20. 7. Students will need scissors and glue. Have students cut out all of the square roots

provided. Have students sort the square roots by creating a pile of perfect squares. 8. Next, have students place the perfect squares in their correct locations on the number

line. 9. Have students glue all of their perfect squares above the number line.

10. Now, using their knowledge of perfect squares, have students estimate the locations of the remaining square roots.

11. Have students glue all of the nonperfect squares below the number line between the two consecutive integers in which they fall.

Assessment

Questions

o When given a radical, how can you determine whether the square roots will be greater than or less than zero? When could the radical equal zero?

o What is the difference between √100 and −√100?

o Nonperfect squares are included in which categories of the real number system?

o Which perfect square results in only one integer?

Data segment
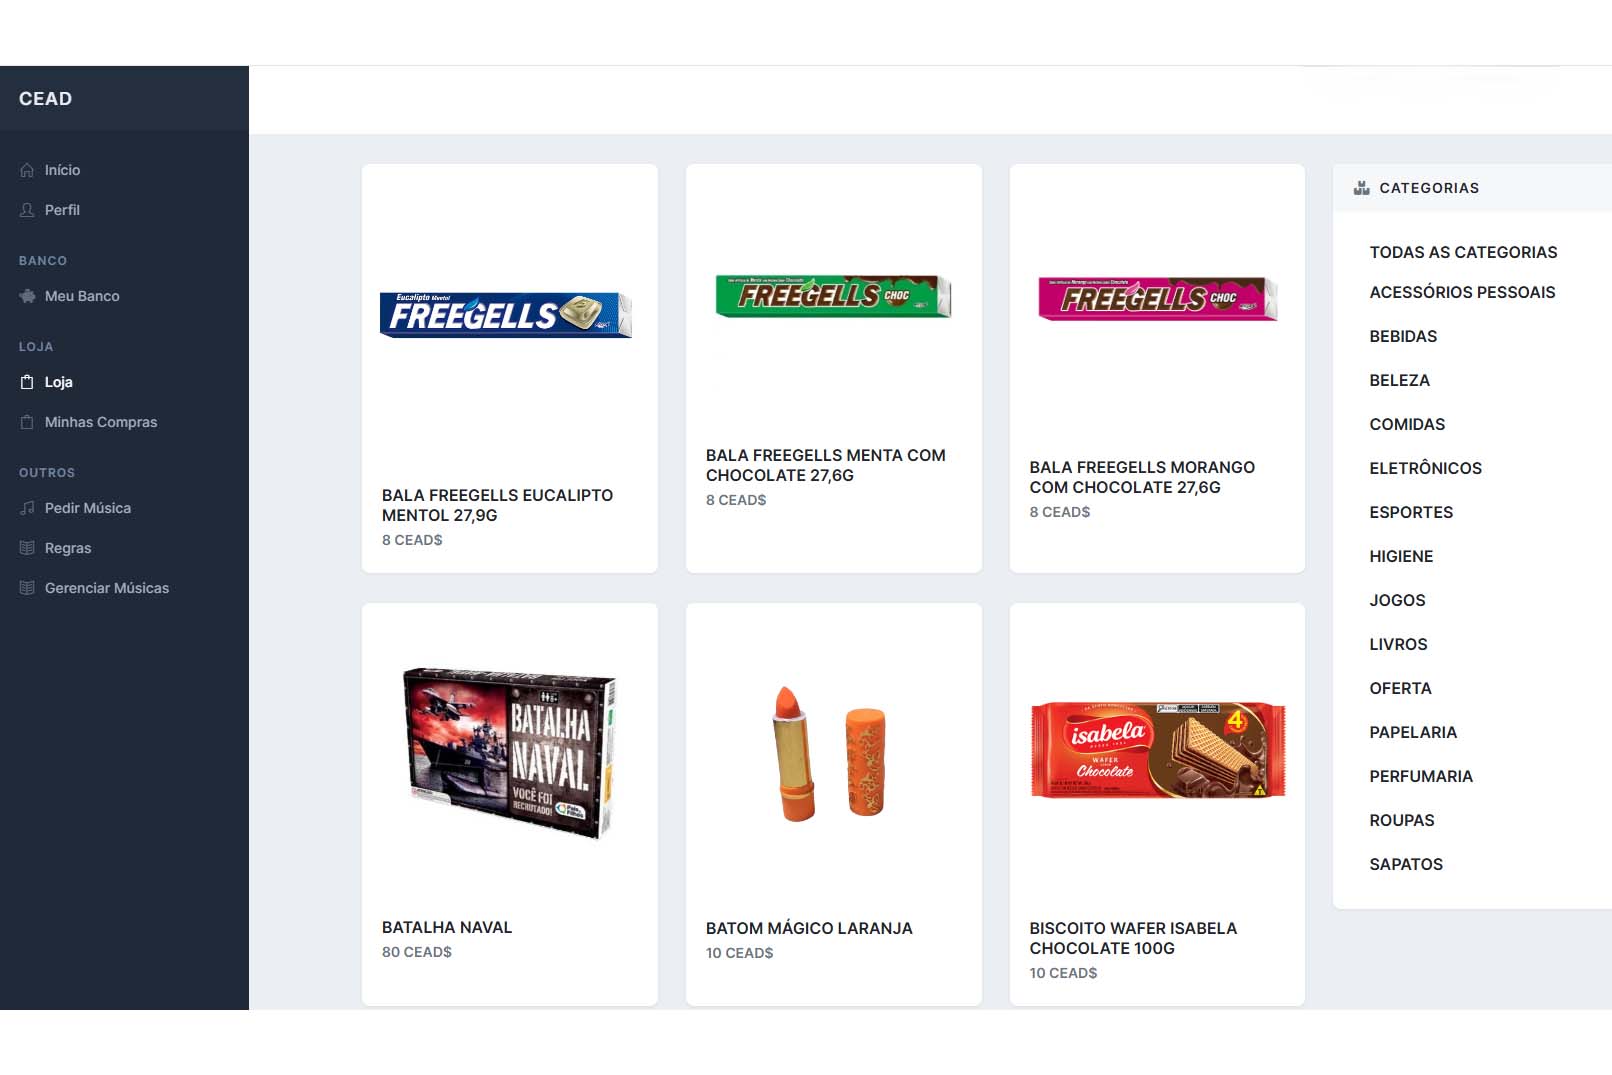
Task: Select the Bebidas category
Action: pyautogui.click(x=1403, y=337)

The tasks
1/ List every question given under the Assessment heading of the square roots lesson.
2/ Pick up the square roots lesson right after its last line and keep writing.
The data plays no part in any of this.

Results of the exercise
1/
- When given a radical, how can you determine whether the square roots will be greater than or less than zero? When could the radical equal zero?
- What is the difference between √100 and −√100?
- Nonperfect squares are included in which categories of the real number system?
- Which perfect square results in only one integer?

2/
Journal/writing prompts

o Write to a younger student to explain what a square root is.

o Explain in your own words how your knowledge of perfect squares can help to determine the two consecutive integers in which a nonperfect square would lie on a number line.

Other Assessments

o Copy and distribute the I Have. Who Has? Cards and complete a round or two with your class.

o Copy and distribute the Perfect Squares Memory Match activity sheet. Have students pair up and play memory match.

o Use the square roots provided in the Where Do They Lie? activity to conduct a “speed” sort for perfect and nonperfect squares.

Extensions and Connections (for all students)

Use the square roots provided in the Where Do They Lie? activity to conduct a speed sort for rational or irrational.

Strategies for Differentiation

Provide students with a numbered number line.

Have students give examples of consecutive numbers before working on square roots to ensure they understand the vocabulary.

Have students practice with Perfect Squares Memory Match before this lesson to practice identifying perfect squares.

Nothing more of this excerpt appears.